━━━━━ BRANO FORNITO ━━━━━

Ho incontrato Chavez nel 2002, pochi mesi dopo il fallito golpe in cui era stato brevemente imprigionato in un’ isola vicina. Nonostante fosse agosto, quasi tutte le posadas di Los Roques erano praticamente vuote, i turisti erano restati alla larga per timore, ma noi “coraggiosi” ci potevamo godere quel paradiso come non mai.
Sbarcò un tardo pomeriggio per annunciare la costruzione di sgraziate case popolari a Gran Roque, non c’ era nessuna folla ad accoglierlo, anzi dopo un mini-comizio davanti a una trentina di persone, senza bandiere né canti, partì in piedi su un golf cart guidato da un militare e senz’ alcuna altra scorta alla volta del terreno di periferia designato per la costruzione. Dopo poche decine di metri si fermò e scese a salutarmi, forse equivocando la mia tenuta da spiaggia, costume e maglietta, per una letterale divisa da sanculotto. Ero solo e davvero mi fece impressione che il Presidente del Venezuela si fosse fermato proprio per me, come da noi avrebbe fatto al massimo Ennio Doris di Mediolanum, quello che traccia cerchi nei laghi salati.
Ricordo la forte stretta di mano di quell’ omone che sembrava un pugile e che in realtà detestavo come il più nuovo dei demagoghi, così lontano dal compassato ma cortese principe Carlo d’ Inghilterra, che avevo incontrato, in analoghe circostanze balneari, qualche anno prima nella bellissima isola dalmata di Mljet. Per Hugo niente abito chiaro di Savile Row, ma un’ uniforme da combattimento senza nastri e medaglie, che poteva sembrare quasi la tuta di lavoro di un gigante davvero arrivato per dare una mano.

━━━━━ VOCI ESTRATTE ━━━━━

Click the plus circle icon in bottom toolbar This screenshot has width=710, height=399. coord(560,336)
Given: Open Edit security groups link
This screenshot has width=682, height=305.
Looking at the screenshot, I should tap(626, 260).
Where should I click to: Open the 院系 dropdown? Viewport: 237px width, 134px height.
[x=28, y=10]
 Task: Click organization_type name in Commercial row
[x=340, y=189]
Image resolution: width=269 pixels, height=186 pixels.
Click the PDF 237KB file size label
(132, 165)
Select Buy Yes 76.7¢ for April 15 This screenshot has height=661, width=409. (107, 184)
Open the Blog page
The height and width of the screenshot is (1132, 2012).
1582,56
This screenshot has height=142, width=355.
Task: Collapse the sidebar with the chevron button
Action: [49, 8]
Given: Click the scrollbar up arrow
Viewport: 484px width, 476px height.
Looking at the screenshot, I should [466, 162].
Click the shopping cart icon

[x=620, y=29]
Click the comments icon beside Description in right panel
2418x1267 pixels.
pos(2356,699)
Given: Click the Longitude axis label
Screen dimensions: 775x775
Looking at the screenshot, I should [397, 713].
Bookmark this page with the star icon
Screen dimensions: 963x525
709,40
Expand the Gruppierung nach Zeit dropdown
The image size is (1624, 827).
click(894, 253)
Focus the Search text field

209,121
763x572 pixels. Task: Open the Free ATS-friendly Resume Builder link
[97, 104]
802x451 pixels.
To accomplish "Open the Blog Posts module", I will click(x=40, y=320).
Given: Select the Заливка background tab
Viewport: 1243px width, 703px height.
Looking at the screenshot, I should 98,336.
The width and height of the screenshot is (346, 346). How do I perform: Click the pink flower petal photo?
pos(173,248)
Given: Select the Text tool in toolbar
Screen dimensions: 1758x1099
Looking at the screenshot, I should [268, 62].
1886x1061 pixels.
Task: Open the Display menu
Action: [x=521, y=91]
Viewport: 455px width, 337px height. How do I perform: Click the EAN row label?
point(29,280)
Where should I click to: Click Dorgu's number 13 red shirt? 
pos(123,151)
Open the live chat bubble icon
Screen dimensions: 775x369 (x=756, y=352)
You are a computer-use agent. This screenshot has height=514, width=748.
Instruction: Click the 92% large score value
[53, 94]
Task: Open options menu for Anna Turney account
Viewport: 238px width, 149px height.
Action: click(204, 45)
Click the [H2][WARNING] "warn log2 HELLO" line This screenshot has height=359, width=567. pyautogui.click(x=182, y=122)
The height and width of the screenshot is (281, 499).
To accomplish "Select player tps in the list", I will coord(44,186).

━━━━━

▶ _COMPITO_:
Secondo il brano fornito, con quale mezzo Chavez partì dopo il mini-comizio a Gran Roque?

▶ _SOLUZIONE SVOLTA_:
Partì in piedi su un golf cart guidato da un militare.